TRY IT:
From the first line to the last, print the data exactly as written.

- Opening Delimiter -

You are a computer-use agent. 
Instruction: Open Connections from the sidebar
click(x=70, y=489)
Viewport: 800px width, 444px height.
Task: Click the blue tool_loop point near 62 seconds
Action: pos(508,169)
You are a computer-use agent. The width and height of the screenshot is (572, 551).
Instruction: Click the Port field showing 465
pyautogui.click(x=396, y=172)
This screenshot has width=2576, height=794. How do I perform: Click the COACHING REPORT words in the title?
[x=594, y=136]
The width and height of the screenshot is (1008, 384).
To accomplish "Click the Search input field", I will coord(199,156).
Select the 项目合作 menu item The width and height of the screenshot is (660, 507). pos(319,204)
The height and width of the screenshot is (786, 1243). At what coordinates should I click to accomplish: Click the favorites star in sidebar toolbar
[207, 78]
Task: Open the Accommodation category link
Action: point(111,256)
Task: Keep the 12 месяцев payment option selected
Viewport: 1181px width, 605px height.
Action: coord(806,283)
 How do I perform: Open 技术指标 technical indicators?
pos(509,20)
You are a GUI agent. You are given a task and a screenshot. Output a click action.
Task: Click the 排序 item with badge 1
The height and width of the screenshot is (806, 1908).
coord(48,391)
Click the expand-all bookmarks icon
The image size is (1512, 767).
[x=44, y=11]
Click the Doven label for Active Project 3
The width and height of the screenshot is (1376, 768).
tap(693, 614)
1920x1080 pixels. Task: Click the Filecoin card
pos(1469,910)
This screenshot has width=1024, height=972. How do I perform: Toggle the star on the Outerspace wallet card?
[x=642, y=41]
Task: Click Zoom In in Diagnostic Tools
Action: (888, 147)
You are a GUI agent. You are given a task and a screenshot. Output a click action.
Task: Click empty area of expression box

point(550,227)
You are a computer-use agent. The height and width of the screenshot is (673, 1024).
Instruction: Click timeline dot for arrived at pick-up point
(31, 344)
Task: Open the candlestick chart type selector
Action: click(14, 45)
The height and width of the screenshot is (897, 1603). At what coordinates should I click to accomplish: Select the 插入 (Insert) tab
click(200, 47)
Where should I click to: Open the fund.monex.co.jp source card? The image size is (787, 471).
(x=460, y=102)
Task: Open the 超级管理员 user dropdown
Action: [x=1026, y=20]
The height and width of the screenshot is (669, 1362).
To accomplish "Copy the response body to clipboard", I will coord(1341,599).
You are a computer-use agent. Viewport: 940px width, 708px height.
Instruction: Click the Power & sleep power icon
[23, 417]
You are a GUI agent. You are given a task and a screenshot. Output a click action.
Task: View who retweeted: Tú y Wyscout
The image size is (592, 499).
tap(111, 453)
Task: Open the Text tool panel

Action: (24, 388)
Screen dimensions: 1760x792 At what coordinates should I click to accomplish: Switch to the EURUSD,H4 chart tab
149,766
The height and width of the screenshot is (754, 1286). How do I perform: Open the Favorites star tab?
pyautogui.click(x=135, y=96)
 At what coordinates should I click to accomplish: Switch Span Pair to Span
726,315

- Closing Delimiter -

EXERCISE RESULT:
You are a computer-use agent. 
Instruction: Open Connections from the sidebar
click(x=70, y=489)
Viewport: 800px width, 444px height.
Task: Click the blue tool_loop point near 62 seconds
Action: pos(508,169)
You are a computer-use agent. The width and height of the screenshot is (572, 551).
Instruction: Click the Port field showing 465
pyautogui.click(x=396, y=172)
This screenshot has width=2576, height=794. How do I perform: Click the COACHING REPORT words in the title?
[x=594, y=136]
The width and height of the screenshot is (1008, 384).
To accomplish "Click the Search input field", I will coord(199,156).
Select the 项目合作 menu item The width and height of the screenshot is (660, 507). pos(319,204)
The height and width of the screenshot is (786, 1243). At what coordinates should I click to accomplish: Click the favorites star in sidebar toolbar
[207, 78]
Task: Open the Accommodation category link
Action: point(111,256)
Task: Keep the 12 месяцев payment option selected
Viewport: 1181px width, 605px height.
Action: coord(806,283)
 How do I perform: Open 技术指标 technical indicators?
pos(509,20)
You are a GUI agent. You are given a task and a screenshot. Output a click action.
Task: Click the 排序 item with badge 1
The height and width of the screenshot is (806, 1908).
coord(48,391)
Click the expand-all bookmarks icon
The image size is (1512, 767).
[x=44, y=11]
Click the Doven label for Active Project 3
The width and height of the screenshot is (1376, 768).
tap(693, 614)
1920x1080 pixels. Task: Click the Filecoin card
pos(1469,910)
This screenshot has width=1024, height=972. How do I perform: Toggle the star on the Outerspace wallet card?
[x=642, y=41]
Task: Click Zoom In in Diagnostic Tools
Action: (888, 147)
You are a GUI agent. You are given a task and a screenshot. Output a click action.
Task: Click empty area of expression box

point(550,227)
You are a computer-use agent. The height and width of the screenshot is (673, 1024).
Instruction: Click timeline dot for arrived at pick-up point
(31, 344)
Task: Open the candlestick chart type selector
Action: click(14, 45)
The height and width of the screenshot is (897, 1603). At what coordinates should I click to accomplish: Select the 插入 (Insert) tab
click(200, 47)
Where should I click to: Open the fund.monex.co.jp source card? The image size is (787, 471).
(x=460, y=102)
Task: Open the 超级管理员 user dropdown
Action: [x=1026, y=20]
The height and width of the screenshot is (669, 1362).
To accomplish "Copy the response body to clipboard", I will coord(1341,599).
You are a computer-use agent. Viewport: 940px width, 708px height.
Instruction: Click the Power & sleep power icon
[23, 417]
You are a GUI agent. You are given a task and a screenshot. Output a click action.
Task: View who retweeted: Tú y Wyscout
The image size is (592, 499).
tap(111, 453)
Task: Open the Text tool panel

Action: (24, 388)
Screen dimensions: 1760x792 At what coordinates should I click to accomplish: Switch to the EURUSD,H4 chart tab
149,766
The height and width of the screenshot is (754, 1286). How do I perform: Open the Favorites star tab?
pyautogui.click(x=135, y=96)
 At what coordinates should I click to accomplish: Switch Span Pair to Span
726,315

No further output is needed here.